After Booker, “[i]t is clear that application of the
Guidelines in their mandatory form constitutes error that is
plain.” Valenzuela-Quevedo, 407 F.3d at 733. Albarenga argues
that the error affected his substantial rights because it was
structural or because prejudice should otherwise be presumed.
Albarenga concedes that these arguments are foreclosed. See
United States v. Malveaux, 411 F.3d 558, 560 n.9 (5th Cir. 2005),
petition for cert. filed (July 11, 2005) (No. 05-5297).

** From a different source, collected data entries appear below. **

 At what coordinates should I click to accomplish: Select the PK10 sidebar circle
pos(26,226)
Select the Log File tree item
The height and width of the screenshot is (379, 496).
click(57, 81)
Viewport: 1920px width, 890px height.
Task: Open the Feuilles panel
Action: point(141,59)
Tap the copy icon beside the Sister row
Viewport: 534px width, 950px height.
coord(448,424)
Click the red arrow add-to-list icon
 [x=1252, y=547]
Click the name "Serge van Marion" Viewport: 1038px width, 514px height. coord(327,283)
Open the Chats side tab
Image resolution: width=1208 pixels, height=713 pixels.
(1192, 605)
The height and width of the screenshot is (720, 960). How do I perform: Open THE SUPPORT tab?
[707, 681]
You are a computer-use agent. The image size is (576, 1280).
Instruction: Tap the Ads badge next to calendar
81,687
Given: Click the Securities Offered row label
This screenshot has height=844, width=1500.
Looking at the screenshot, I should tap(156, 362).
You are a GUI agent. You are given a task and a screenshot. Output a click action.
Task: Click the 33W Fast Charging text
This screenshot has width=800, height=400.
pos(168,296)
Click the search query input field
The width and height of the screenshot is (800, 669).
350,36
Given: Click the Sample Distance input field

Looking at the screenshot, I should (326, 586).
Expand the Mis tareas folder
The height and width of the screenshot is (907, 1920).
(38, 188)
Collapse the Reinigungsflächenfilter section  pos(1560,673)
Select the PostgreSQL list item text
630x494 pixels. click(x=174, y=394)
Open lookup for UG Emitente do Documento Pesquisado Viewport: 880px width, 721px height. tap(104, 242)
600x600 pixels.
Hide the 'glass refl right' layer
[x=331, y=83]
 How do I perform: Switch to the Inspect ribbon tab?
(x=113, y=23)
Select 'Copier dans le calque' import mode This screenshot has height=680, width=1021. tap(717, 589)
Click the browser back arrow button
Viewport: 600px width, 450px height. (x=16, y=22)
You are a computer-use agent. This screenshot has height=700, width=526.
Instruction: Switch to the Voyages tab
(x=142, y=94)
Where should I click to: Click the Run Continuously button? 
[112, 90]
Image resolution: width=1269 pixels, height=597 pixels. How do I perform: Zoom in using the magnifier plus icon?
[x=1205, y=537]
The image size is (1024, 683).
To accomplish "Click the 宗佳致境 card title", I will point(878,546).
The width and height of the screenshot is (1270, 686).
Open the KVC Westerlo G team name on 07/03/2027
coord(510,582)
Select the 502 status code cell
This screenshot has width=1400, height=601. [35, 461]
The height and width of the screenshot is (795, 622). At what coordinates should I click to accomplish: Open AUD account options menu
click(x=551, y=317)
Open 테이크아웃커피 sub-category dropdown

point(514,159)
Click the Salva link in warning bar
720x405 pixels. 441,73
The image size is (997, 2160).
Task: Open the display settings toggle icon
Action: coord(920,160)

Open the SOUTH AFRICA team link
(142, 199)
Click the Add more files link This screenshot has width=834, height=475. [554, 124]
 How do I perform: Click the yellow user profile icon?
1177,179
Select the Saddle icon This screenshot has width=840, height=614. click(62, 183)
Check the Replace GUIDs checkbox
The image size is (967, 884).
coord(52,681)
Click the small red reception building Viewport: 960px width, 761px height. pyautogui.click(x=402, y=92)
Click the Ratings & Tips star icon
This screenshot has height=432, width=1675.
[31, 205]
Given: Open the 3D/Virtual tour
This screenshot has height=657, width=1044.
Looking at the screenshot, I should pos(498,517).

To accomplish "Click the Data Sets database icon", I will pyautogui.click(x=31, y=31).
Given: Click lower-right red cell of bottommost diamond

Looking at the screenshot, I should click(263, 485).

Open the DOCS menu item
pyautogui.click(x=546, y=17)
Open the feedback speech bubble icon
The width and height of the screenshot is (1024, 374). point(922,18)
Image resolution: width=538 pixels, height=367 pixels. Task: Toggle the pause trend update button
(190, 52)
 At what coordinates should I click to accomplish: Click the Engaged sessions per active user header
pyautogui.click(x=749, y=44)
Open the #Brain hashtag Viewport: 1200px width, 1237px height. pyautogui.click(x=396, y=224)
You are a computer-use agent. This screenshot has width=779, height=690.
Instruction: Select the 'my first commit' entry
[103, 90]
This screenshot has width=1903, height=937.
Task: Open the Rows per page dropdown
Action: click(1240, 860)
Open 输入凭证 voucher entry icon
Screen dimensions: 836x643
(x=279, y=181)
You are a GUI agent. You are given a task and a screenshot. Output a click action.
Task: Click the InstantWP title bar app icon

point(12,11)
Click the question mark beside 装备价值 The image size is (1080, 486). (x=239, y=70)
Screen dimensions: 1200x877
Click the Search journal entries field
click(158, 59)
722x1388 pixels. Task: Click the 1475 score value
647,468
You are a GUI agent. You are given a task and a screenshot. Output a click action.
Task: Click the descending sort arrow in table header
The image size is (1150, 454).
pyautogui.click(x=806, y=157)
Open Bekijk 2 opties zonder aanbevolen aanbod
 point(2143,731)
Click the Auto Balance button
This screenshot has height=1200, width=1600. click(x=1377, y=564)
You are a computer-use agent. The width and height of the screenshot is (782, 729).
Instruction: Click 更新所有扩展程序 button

To satisfy the plain-error test in light of Booker,
Albarenga must demonstrate that his substantial rights were
affected by the error. United States v. Infante, 404 F.3d 376,
395 (5th Cir. 2005). Albarenga admits that he cannot make a
particularized showing of an effect on his substantial rights or
that the record indicates in any way that the district court
would have imposed a lower sentence under an advisory sentencing
scheme. Accordingly, there is no basis for concluding that the
district court would have imposed a lower sentence under an
advisory sentencing regime. See Mares, 402 F.3d at 522.
We conclude that nothing in the Supreme Court’s Booker
decision requires us to change our prior affirmance in this case.
We reinstate our judgment affirming Albarenga’s conviction and
sentence.
AFFIRMED.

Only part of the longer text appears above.